Data pulled from a collection:
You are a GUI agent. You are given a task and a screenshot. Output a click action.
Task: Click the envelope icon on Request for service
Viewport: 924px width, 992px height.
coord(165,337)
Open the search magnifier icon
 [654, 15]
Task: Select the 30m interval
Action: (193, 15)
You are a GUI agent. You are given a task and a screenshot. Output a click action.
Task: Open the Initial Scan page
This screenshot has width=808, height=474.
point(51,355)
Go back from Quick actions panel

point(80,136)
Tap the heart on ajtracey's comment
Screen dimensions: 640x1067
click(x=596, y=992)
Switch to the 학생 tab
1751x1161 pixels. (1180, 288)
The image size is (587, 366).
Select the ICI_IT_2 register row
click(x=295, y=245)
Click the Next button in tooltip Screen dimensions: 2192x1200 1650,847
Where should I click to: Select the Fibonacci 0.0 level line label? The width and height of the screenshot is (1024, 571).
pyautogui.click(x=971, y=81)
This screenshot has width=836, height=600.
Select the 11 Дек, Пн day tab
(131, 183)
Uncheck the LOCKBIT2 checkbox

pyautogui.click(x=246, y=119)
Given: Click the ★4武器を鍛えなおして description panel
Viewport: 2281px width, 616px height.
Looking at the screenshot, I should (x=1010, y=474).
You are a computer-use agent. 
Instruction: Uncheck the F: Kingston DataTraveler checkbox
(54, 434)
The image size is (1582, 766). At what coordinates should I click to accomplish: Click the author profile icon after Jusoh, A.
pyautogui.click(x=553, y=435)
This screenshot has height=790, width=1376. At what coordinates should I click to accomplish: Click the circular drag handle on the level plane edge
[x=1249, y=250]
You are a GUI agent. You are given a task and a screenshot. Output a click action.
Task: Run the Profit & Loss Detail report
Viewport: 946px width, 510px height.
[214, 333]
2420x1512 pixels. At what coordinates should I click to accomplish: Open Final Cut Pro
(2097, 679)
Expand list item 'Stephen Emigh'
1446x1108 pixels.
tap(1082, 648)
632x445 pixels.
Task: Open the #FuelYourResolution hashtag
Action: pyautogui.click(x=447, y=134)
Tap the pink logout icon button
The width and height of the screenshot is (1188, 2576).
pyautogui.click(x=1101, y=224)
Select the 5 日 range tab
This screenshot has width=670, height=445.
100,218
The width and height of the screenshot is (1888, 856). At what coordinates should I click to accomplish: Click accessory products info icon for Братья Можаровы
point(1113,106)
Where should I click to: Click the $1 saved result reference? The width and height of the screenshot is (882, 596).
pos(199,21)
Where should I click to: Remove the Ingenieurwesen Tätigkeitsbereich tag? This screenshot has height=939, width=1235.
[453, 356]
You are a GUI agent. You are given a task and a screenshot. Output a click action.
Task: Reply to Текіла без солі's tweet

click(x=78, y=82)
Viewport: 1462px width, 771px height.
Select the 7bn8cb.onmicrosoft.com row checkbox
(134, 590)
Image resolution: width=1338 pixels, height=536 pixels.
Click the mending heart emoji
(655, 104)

* _Task prompt_: Copy out the records verbatim, starting at the line that contains "The image size is (1582, 766)." and continuing through the line that contains "(2097, 679)", with both of those lines included.

* _Solution below_:
The image size is (1582, 766). At what coordinates should I click to accomplish: Click the author profile icon after Jusoh, A.
pyautogui.click(x=553, y=435)
This screenshot has height=790, width=1376. At what coordinates should I click to accomplish: Click the circular drag handle on the level plane edge
[x=1249, y=250]
You are a GUI agent. You are given a task and a screenshot. Output a click action.
Task: Run the Profit & Loss Detail report
Viewport: 946px width, 510px height.
[214, 333]
2420x1512 pixels. At what coordinates should I click to accomplish: Open Final Cut Pro
(2097, 679)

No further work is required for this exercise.